Blanchet House provides 350,000 meals a year, six days a week, for people in need. It also serves about 150-200 men a year who are struggling with addictions, unemployment, mental health, and family issues, said Executive Director Gregory Baker. Blanchet House provides case management, transitional housing, and opportunities for the men to volunteer — either by serving food to the public at the nonprofit’s downtown Founders’ Cafe or by maintaining the Blanchet Farm 38 miles away and learning woodworking. Once the seven- or nine-month residential program ends, Baker said, many of the men find jobs.
“If you come to the Blanchet House, you’re not going to be judged,” Baker said. “You’re not going to be looked down upon. No one’s going to tell you that, for whatever your past sins, it’s going to be held over your head. Respect and dignity is what you will experience at this agency. We greet our guests with open arms. We show love, care, and help them go through the transformative process to get healthier and better. We never give up on any of our guests. That’s our mission.”
‘We cannot do our work without the volunteers’
Wells Fargo recently awarded the nonprofit a $5,000 Volunteer Service Award to support its programs and services on behalf of Jose Vithayathil, a Wells Fargo data integrity manager in Portland. The award recognizes Wells Fargo team members for outstanding volunteer contributions. Vithayathil, who helped start Wells Fargo’s volunteer chapter in the Oregon region, has been volunteering with the Blanchet House for three years.
“I wanted the chapter to align themselves with a nonprofit that really helped out the communities,” Vithayathil said. “Blanchet House helps address the homeless crisis that we’re going through here in Portland and in Oregon in general.”

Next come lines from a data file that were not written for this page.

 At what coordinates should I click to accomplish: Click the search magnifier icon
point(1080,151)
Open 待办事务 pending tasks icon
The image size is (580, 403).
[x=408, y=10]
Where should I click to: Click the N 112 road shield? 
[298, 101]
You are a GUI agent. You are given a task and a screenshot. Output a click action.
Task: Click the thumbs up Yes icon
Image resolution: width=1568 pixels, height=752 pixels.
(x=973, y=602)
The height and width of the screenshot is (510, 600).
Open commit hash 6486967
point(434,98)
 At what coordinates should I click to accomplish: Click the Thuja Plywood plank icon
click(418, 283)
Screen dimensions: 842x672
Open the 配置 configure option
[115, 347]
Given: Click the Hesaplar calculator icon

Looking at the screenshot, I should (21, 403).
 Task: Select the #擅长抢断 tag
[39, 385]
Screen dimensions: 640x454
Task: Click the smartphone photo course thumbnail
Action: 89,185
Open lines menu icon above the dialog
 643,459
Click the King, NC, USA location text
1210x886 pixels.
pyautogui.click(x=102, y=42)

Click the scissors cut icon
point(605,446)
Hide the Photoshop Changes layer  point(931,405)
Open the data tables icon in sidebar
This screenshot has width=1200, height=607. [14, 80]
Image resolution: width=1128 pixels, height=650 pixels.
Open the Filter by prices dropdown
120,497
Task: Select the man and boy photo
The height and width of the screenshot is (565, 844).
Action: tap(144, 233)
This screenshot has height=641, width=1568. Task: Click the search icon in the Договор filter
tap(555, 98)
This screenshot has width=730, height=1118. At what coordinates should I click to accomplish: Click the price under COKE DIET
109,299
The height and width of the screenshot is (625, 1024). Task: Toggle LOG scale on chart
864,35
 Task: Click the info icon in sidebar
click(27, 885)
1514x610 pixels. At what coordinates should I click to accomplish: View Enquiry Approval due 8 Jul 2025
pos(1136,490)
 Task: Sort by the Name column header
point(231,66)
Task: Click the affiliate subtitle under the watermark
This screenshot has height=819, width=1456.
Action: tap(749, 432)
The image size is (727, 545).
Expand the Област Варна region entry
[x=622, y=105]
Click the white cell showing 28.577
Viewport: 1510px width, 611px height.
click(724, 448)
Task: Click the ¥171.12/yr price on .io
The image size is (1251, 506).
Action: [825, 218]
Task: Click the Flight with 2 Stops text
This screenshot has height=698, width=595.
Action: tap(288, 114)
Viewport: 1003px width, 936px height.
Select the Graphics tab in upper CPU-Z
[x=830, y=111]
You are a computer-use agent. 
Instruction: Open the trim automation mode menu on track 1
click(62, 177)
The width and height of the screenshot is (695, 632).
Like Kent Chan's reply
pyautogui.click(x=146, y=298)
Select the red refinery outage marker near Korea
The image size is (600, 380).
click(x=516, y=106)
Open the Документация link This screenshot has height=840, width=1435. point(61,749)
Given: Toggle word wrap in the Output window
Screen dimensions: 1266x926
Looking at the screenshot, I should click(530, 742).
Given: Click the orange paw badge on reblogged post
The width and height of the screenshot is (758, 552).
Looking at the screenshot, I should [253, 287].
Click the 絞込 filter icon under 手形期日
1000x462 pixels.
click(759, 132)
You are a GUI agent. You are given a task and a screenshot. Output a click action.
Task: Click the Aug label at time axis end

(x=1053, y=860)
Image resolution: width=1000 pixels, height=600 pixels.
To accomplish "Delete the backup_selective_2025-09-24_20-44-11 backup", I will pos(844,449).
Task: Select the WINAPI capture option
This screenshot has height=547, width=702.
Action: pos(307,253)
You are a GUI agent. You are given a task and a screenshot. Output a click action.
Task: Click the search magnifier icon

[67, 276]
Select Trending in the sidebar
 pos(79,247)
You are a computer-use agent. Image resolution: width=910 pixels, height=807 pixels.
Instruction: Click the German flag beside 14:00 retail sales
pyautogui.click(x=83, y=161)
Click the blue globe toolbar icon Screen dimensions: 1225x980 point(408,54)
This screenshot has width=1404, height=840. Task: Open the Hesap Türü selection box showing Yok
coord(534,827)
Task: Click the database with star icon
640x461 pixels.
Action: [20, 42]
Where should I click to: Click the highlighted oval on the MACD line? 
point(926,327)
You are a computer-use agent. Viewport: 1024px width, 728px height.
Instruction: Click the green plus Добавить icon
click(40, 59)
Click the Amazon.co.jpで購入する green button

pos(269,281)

Vithayathil is one of about 15-25 team members who volunteer once a month to help serve meals and support Blanchet House events, Baker said. “That’s a significant contribution,” he added. “We cannot do our work without the volunteers, such as the ones from Wells Fargo, to help us carry out our mission.”
‘I have stability’
That mission allows the nonprofit to help people who have struggled in the past, like Arnold, or who are still struggling. “We support Dennis 100 percent because he’s the kind of guy that can come through Blanchet House, start at the low end, actually rise, and be an example for others,” Baker said.
Like others whom the Blanchet House has served, Arnold came to the nonprofit to have a meal. Once there, he asked about the housing program and entered soon after.
“When I was having a real tough time,” Arnold said, “they gave me a place to stay. They gave me a meal to eat. I came up through the program, I got clean and sober, and eventually worked my way up to a staff position within the program, and ultimately I was hired as an employee. Now that I’m an employee, it’s enabled me to solidify my sobriety. I have my own apartment now, which I haven’t had in quite a while.”
Arnold is also going to school part time, spending his nights after work either attending classes or working on homework to earn a degree in English.
He is still sometimes shocked at how much his life has changed, he said, and he is thankful.
“What I love about my new life is that I have stability,” Arnold said. “I know where I’m going to lay my head at night. I have a bed to sleep in, instead of a sidewalk, and I have my sobriety. The fact that I’m not dependent on anything — any drugs or chemicals, I’m free of all of that — that is what I am so grateful for. That’s what I love about my life. It’s just clean.”